I’ve been mulling over the roots of populism which has given rise to Brexit and President-elect Trump and what may be the imminent collapse of the Eurozone.
Were there signs we missed?
One journalist suggested the tea leaves predicted this after banking meltdown in 2008–which made people suspicious of globalism.
I think the demise of freedom movements in North Africa and the wars in Afghanistan and Iraq also contributed–especially since so little seems to have changed despite the promises and loss of life. It feels like the West (and I include Canada and Britain in this) wants to hunker down and lick its wounds and pull the covers over its heads.
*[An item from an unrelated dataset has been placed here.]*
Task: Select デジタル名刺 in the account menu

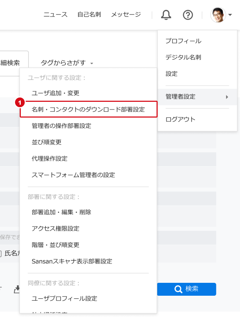Action: coord(183,57)
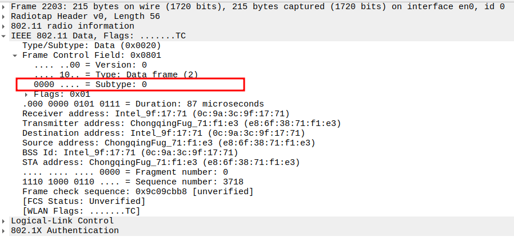Select the Duration: 87 microseconds row
The height and width of the screenshot is (240, 514).
pyautogui.click(x=143, y=104)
My theory is that pop culture caught a whiff of this sense of danger a decade ago. The Hunger Games trilogy was published between 2008 and 2010 and the view of the dystopian future in which children’s future (and lives) are traded for a relatively peaceful present feels prescient.
In many way, we are in the midst of a revolution of rising expectations. For generations, we have been telling our kids that they would do better than us–get more education, get a white collar not a blue collar job, own their own homes, travel (and not just in the RV or camping.) We painted pictures of a brighter future for each successive generation. We now know that’s not true.
Youth today will not do better than their parents–priced out of urban housing markets, trained for jobs that may disappear, settling for contract positions with no benefits.
This uncertainty, this fracking of the fundamentals of society, began years ago. In many ways, today’s populism feels inevitable.